Confidentiality Agreements: A Base Case and Many Bells & Whistles

Jun 20, 2019 | Legal Journals, Real Estate

As soon as discussions about any potential transaction start to get serious, one side often asks the other to sign a Confidentiality Agreement.

Any Confidentiality Agreement starts from the proposition that information about a “Transaction” that one party (“Discloser”) shares with the other (“Recipient”) should stay confidential (the “Confidential Information”). If Discloser shares Confidential Information but doesn’t bother to require Recipient to keep it confidential, then Discloser can hardly complain when Recipient lets the cat out of the bag.
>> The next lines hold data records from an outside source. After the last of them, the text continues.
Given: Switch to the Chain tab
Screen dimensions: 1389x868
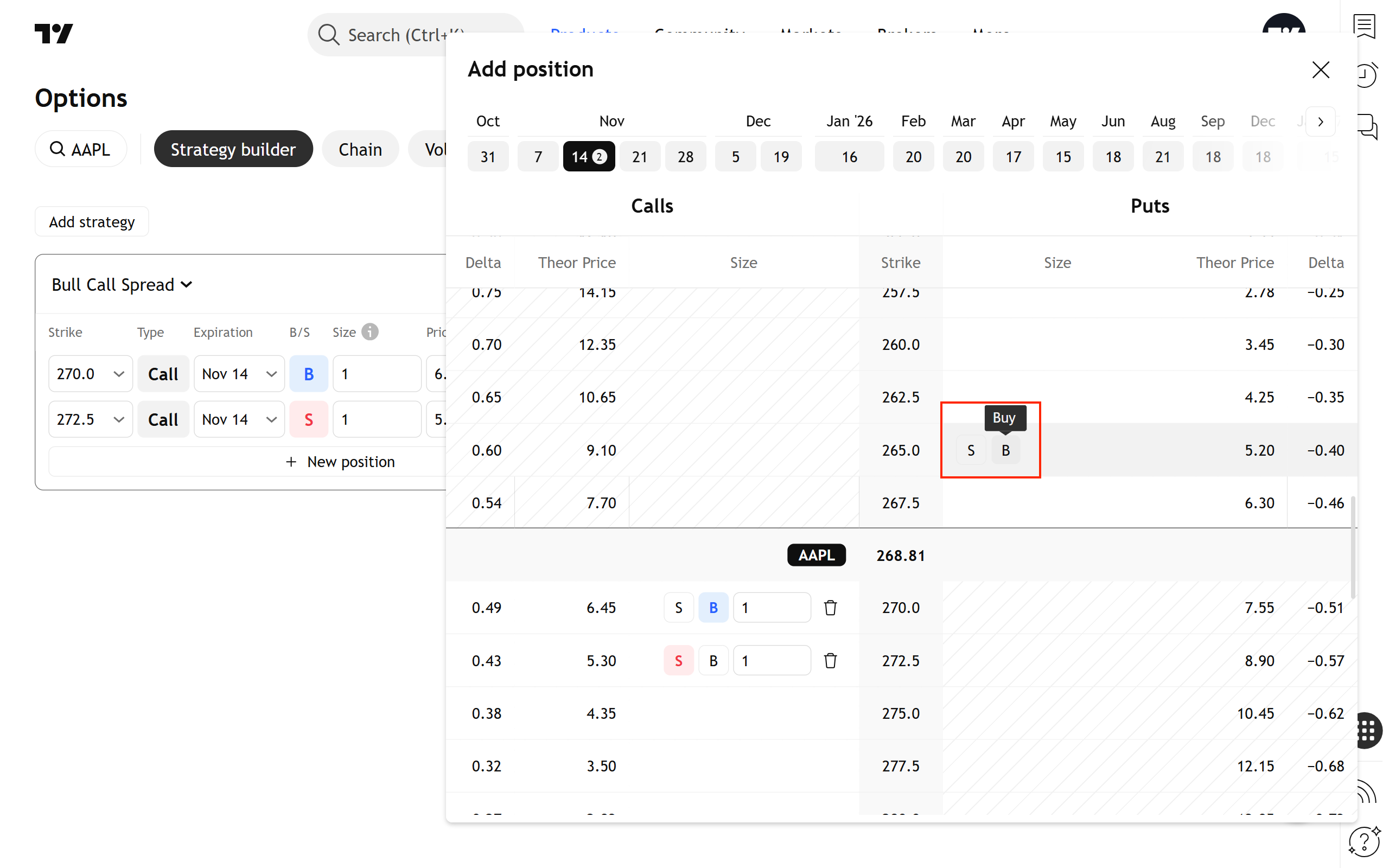Looking at the screenshot, I should point(360,149).
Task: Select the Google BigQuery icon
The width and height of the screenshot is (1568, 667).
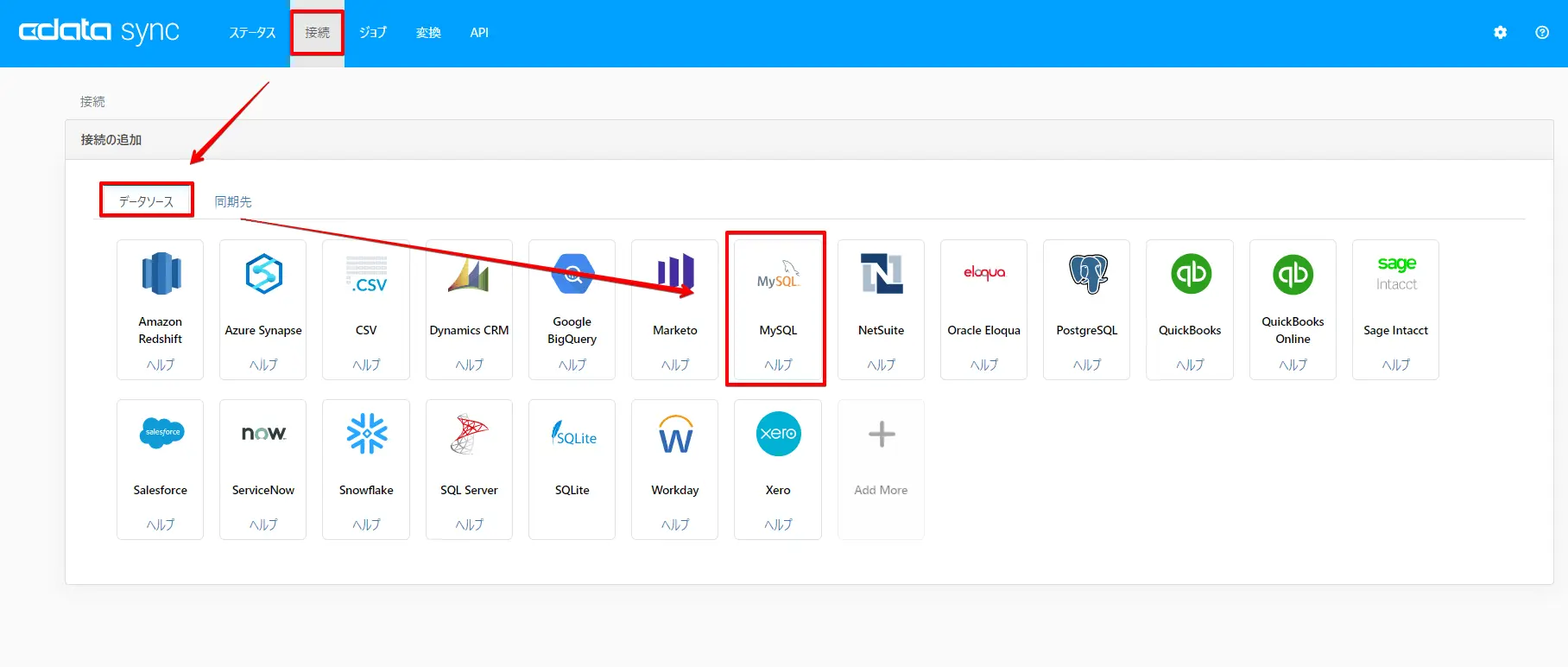Action: (x=572, y=274)
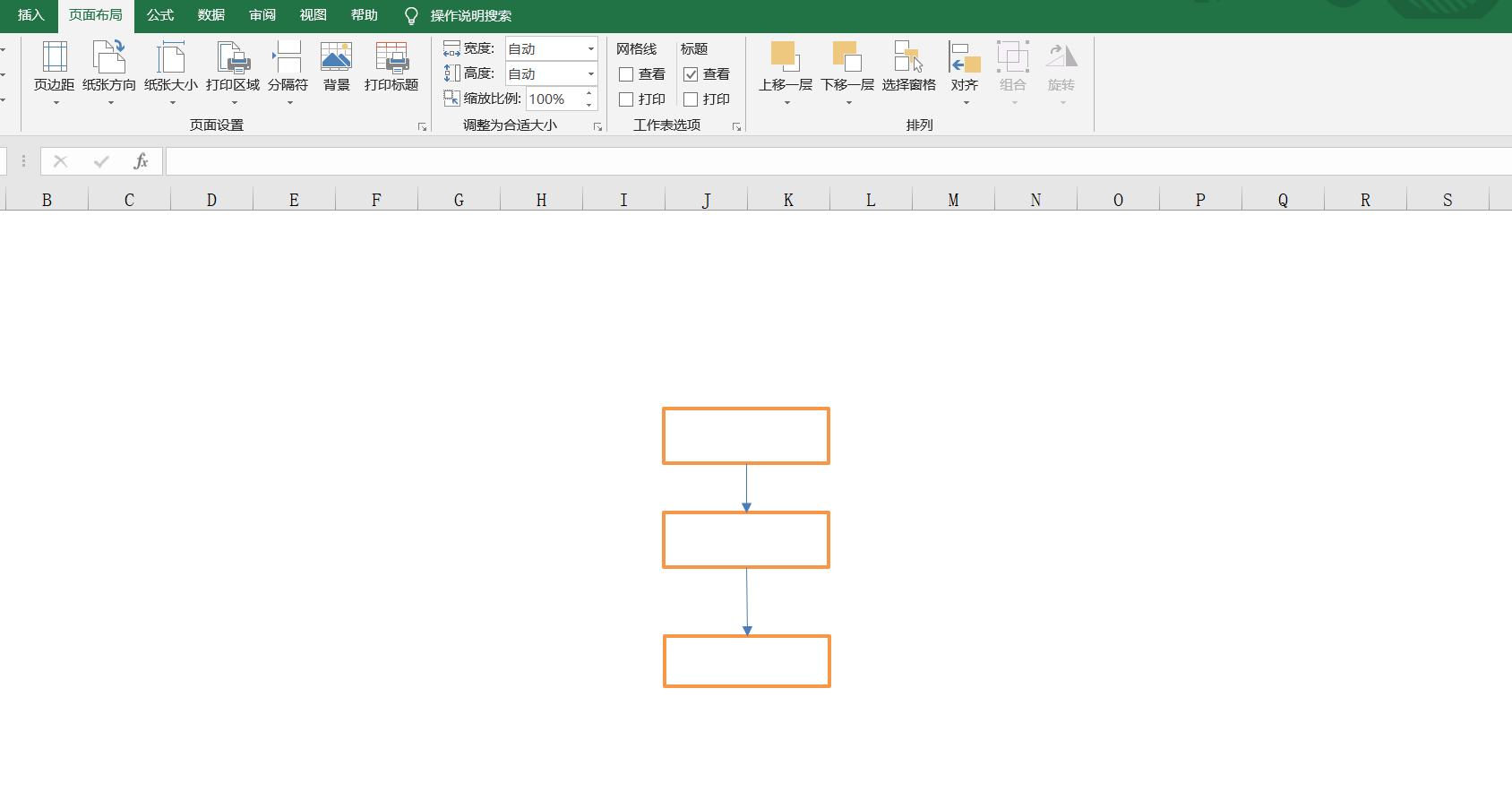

Confidentiality Agreements often go far beyond that. They sometimes specify measures that Recipient should take to preserve confidentiality. They sometimes include the word “indemnify.” They sometimes have elaborate language consenting to injunctions and other extreme remedies—which is sort of pointless, since it’s unlikely that the victim of a wrongful disclosure will file suit or a court will be able to do much about the violation. And it would be too late, anyway.

Once Discloser has signed any Confidentiality Agreement, regardless of its boilerplate terms, Discloser has gotten almost all the value any Confidentiality Agreement will ever deliver: a recognition that Discloser wants to keep the Confidential Information confidential. For any responsible Recipient, that should do it.

Adding more verbiage to a Confidentiality Agreement makes it more complex, triggering more negotiations, often without producing much more practical value. Much of the additional legalese relates to hypothetical eventualities that rarely if ever occur or seeks to impose oppressive obligations and remedies dreamed up by creative counsel in previous deals.